Work item:
Go to the line below that contains "You are a computer-use agent. 1226x980". From there to the end of the records, reproduce each line exactly, except the pictures.

Stored items from a collection:
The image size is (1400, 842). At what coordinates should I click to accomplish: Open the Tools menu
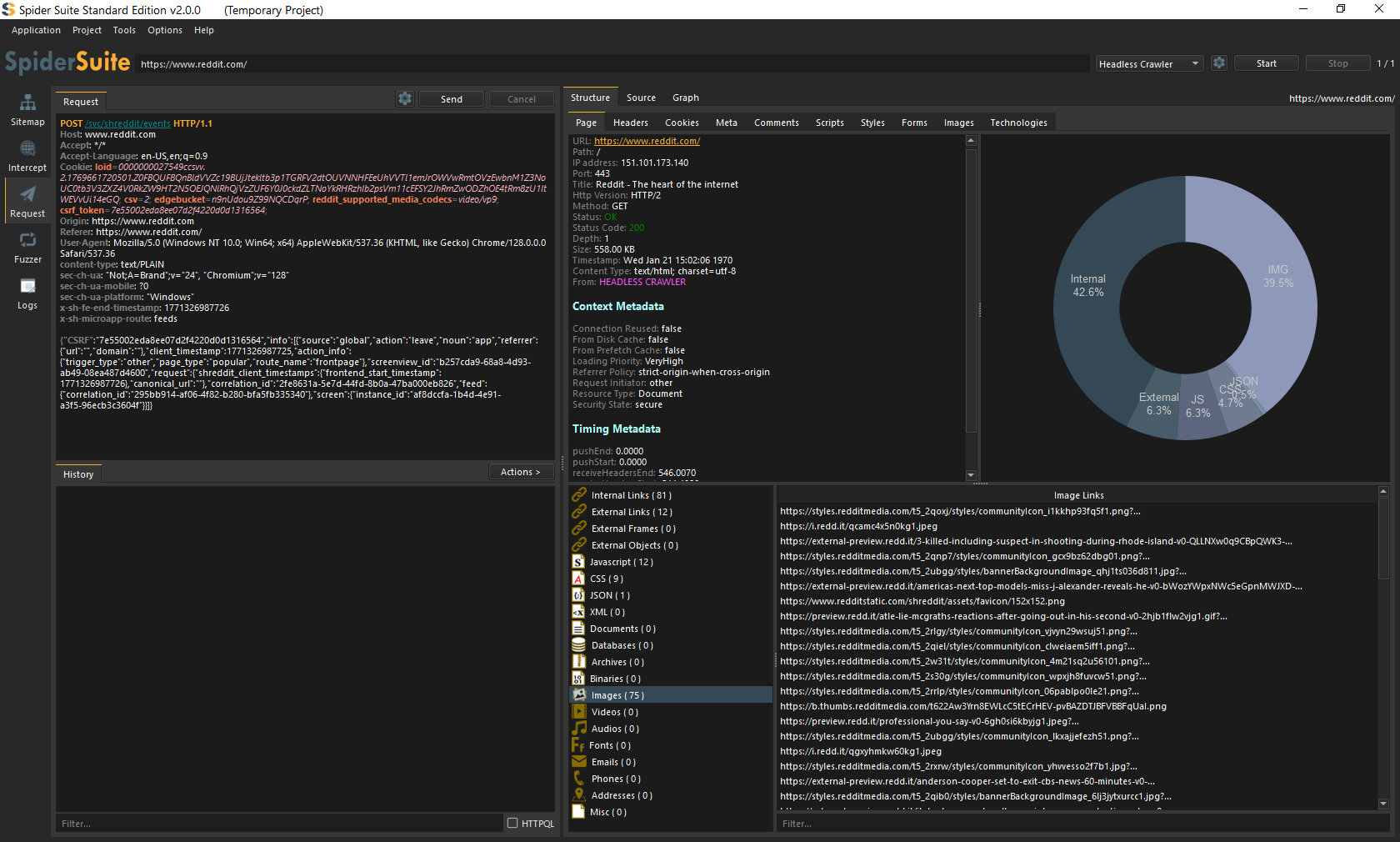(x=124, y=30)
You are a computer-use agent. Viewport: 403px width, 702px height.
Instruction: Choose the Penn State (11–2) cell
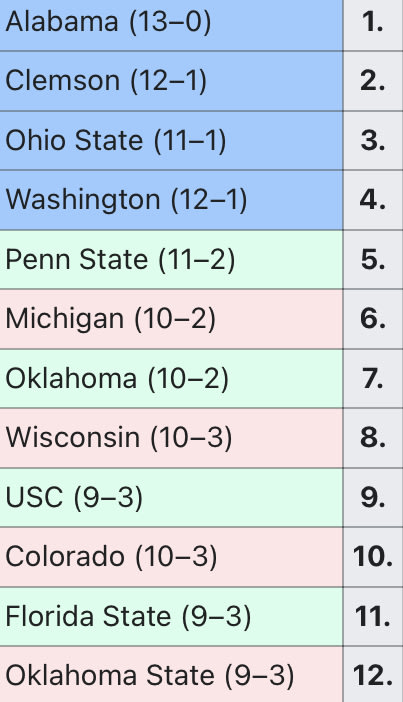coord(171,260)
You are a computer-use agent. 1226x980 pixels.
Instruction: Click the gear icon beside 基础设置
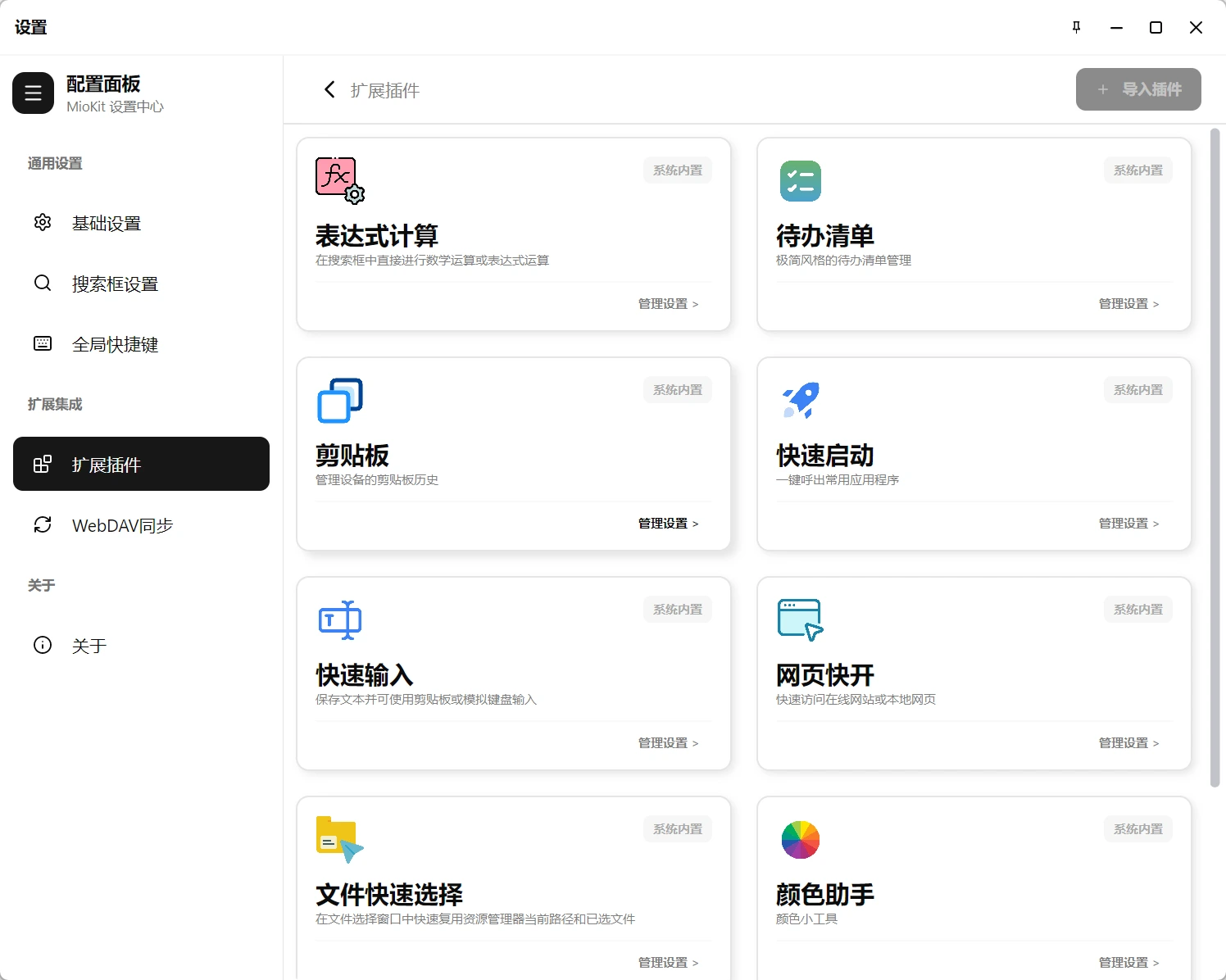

Your solution:
You are a computer-use agent. 1226x980 pixels.
Instruction: Click the gear icon beside 基础设置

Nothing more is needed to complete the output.